When we talk about the long-term effects of COVID-19, most people focus on the virus’s impact on the lungs and heart, as well as nebulous concepts like “long COVID,” which are still being investigated by medical professionals. These are admittedly serious concerns.
In addition to these more common notions about COVID-19, however, it’s crucial to patient health that we expand our understanding of the virus’s effects to include neurological issues.
Beginning with early symptoms like loss of smell and taste, and looking ahead to post-COVID complications like stroke and persistent fatigue, all indicators suggest that the virus has a substantial impact on the brain.
Though we have a lot to learn, this is what we currently know about COVID and the brain.
When we say that COVID-19 affects the brain, the statement is not a straightforward one. For example, it remains unclear how the virus causes symptoms like loss of smell since this tends to happen before patients become extremely ill.
On the other hand, COVID-19 seems to attack the vascular system in ways that lead to an increased number of blood clots and, as a result, a greater likelihood of stroke. This happens even in young patients.

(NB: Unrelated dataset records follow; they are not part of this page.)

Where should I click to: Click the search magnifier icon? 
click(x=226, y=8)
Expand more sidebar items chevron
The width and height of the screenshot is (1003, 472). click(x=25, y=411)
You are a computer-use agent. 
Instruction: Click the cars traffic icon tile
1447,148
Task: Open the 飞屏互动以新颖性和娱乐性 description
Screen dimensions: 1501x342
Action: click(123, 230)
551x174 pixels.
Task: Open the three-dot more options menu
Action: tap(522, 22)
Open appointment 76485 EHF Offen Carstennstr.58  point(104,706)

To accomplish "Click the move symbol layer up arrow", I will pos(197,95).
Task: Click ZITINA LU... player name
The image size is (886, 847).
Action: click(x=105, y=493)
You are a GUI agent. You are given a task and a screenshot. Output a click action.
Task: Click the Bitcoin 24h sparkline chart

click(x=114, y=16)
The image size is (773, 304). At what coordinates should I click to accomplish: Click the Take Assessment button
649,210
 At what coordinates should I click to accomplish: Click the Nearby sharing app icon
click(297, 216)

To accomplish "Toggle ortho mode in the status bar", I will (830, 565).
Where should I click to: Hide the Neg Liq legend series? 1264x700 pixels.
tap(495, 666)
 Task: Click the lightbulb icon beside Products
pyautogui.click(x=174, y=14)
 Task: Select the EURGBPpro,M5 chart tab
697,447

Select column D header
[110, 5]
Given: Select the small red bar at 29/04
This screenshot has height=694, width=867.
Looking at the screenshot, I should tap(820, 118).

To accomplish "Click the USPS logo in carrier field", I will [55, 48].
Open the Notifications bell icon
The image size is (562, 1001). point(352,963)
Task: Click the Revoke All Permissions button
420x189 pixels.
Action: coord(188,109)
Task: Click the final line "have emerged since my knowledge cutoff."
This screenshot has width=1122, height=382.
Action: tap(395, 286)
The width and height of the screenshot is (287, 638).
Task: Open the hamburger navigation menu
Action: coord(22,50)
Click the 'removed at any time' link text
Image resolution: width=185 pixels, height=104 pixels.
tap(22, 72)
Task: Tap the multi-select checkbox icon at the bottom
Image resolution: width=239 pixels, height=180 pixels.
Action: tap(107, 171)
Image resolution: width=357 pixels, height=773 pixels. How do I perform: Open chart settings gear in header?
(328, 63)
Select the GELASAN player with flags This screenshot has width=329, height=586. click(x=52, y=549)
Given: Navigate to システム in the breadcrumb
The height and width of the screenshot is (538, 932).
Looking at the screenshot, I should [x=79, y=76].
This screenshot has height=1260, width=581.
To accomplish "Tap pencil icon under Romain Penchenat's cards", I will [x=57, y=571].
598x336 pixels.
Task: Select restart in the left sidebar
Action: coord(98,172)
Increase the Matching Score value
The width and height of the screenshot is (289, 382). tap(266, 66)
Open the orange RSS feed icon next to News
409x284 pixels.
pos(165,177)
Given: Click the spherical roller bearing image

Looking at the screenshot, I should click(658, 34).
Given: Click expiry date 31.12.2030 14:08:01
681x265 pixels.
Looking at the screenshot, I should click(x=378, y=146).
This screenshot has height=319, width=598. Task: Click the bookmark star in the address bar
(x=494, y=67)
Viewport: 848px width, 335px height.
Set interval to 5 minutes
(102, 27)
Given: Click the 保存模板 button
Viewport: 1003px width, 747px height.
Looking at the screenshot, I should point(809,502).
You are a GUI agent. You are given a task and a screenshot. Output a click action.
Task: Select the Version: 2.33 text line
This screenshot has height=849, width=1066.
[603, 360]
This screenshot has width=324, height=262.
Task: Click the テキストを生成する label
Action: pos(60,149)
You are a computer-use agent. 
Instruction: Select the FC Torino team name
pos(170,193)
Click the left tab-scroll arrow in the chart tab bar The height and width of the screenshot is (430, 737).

Many COVID-19 patients have had to be placed on blood thinners, but this, in turn, raises the risk of hemorrhagic difficulties, including hemorrhagic strokes, as opposed to ischemic ones.
In addition to these strictly physiological problems, a COVID-19 infection seems to substantially increase the chance that patients will receive a new psychiatric diagnosis. This is not just in comparison to the general population but also compared to patients who have suffered other respiratory infections and the flu.
Identifying Disabling Issues
Although COVID-19 may cause a variety of neurological conditions, researchers can serve patients best by focusing on the symptoms which are most disabling. These aren’t always the most obvious ones.
Many patients, for example, struggle with autonomic dysfunction, which can cause dizziness and difficulty with focusing, as well as other complaints. This can be a serious barrier for patients who wish to return to work or school, since they may have difficulty reading or retaining information.
However, by looking back at earlier neuroscience research into learning and memory, scientists may be able to identify areas of the brain that are malfunctioning during these tasks.
Hospitalized Versus Non-Hospitalized Patients
It’s important to note that patients who were hospitalized for COVID-19, particularly those who had to be ventilated, as well as those who recuperated entirely at home, have both been seen to experience neurological symptoms after recovery from the virus.
In hospitalized patients, this is often tied to acute encephalopathy, especially in older individuals. This is the most widely observed neurological ailment observed in this patient population, regardless of age.
Lasting neurological complications have also been more common in those who had pre-existing neurological conditions. Specifically, inflammatory brain injuries were also found to be more common in men.
There are a variety of reasons why COVID-19 patients are experiencing lasting neurological difficulties, including increases in inflammatory markers such as cytokines and chemokines, and changes to blood vessel stability, which damage the surrounding tissue.
Whatever the cause, though, researchers have a significant task before them. Because of the systemic nature of the virus and its apparent ability to influence complications that persist well after the virus has cleared, we could be seeing new neurological consequences of COVID-19 for years to come.